What's the real difference between SATA I and SATA II? SATA II is better suited for enterprise environments because of three features: port multipliers, port selectors and native command queuing.

Port multipliers: In SATA I, parallel ATA drives had to be configured as master and slave and daisy-chained from each controller. The port multiplier spec from the Serial ATA Working Group allows up to 15 drives to be connected to a SATA controller via a port multiplier. Although this is far less than the number of drives that can be connected using Fibre Channel or Serial Attached SCSI (SAS), this will make it much easier to build disk enclosures using SATA drives.

Port selectors will allow two hosts to be connected to one drive. This is useful because it creates a redundant connection to the disk drive. This way, if one of the hosts has a failure, the second host, acting as a spare, can take over, so that access to the storage is maintained. This type of redundancy is essential for enterprise environments.

Native command queuing will improve the performance and efficiency of SATA II drives. Normally commands will arrive at a disk to read or write from different locations on the disk. When commands are executed in the order they arrive, a great deal of mechanical overhead is created because the read/write head is constantly being repositioned. SATA II drives will use an algorithm to determine the most efficient order to execute commands, reducing mechanical overhead and improving performance.

Each of these additions to SATA will make it much more useful to enterprise data centers. However, these improvements don't mean that enterprises will forget about SCSI and Fibre Channel and run into the arms of SATA. SCSI, Fibre Channel and soon SAS will still be the main candidates for mission-critical storage. SATA will be used to solve other problems in enterprise storage, notably nearline storage.

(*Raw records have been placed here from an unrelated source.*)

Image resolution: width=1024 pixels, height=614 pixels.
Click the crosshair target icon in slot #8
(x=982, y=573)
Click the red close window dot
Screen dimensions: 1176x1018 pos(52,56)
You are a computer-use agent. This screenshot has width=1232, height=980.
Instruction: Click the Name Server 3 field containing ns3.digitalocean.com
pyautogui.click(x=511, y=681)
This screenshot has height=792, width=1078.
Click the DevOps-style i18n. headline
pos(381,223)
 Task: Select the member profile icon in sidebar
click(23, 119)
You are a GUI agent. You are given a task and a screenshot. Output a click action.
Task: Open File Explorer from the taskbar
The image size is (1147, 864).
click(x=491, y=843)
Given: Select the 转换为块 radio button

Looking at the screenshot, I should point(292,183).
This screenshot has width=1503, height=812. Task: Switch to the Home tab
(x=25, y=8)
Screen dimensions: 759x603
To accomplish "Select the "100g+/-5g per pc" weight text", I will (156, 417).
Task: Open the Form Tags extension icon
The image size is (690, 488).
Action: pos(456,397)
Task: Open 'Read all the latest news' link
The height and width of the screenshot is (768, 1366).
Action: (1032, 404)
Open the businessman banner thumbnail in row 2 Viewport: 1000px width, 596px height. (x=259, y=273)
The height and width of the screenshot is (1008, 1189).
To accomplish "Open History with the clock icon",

In the past storage was considered either online or offline. Online referred to the data center that operated 24/7 and usually contained high-performance Fibre Channel and SCSI arrays. Offline referred to data that was not immediately accessible, because it was backed up (usually off-site) on tape. As ideas about ILM have gained traction, it has become clear that data needs more than two states.

Often, as data ages, it loses business value; therefore that data is accessed less as time goes on. A file created yesterday is more likely to be accessed today than a file that was created several months ago. As data ages, it doesn't make sense to store it on expensive high-performance drives. It's more logical to take the performance hit and move the aging data onto lower-cost SATA drives, and eventually, to tape. This way, data on SATA drives stays more accessible than it would if it were on tape, but valuable space in the main data center is reserved for the data that really needs to be there.

New SATA drives are being designed to be available 24/7, with longer MTBFs. They are not designed to be as durable as enterprise-class SCSI or Fibre Channel drives. Enterprise drives must be available and running all the time in high I/O environments. SATA drives must be available all the time, but won't get as much traffic in low I/O environments. Because the drives will experience less wear and tear, they don't need to be as robust as enterprise drives, and therefore can be significantly cheaper. SATA drives are priced comparably to parallel ATA drives, and are not nearly as costly as higher end disk drives.

With all these improvements under the hood, SATA will be showing up in many data centers over the next year, and will likely prove an essential tool in managing information as well as the cost of storing it.

For more information:

Tip: SATA drives take aim at SCSI

Tip: Serial ATA: Here, now About the author: David Woolf is a testing engineer at the University of New Hampshire InterOperability Laboratory (UNH-IOL), a non-profit interop lab hosting industry-wide testing in Fibre Channel, iSCSI, SATA and SAS. He can be contacted at djwoolf@io.iol.unh.edu.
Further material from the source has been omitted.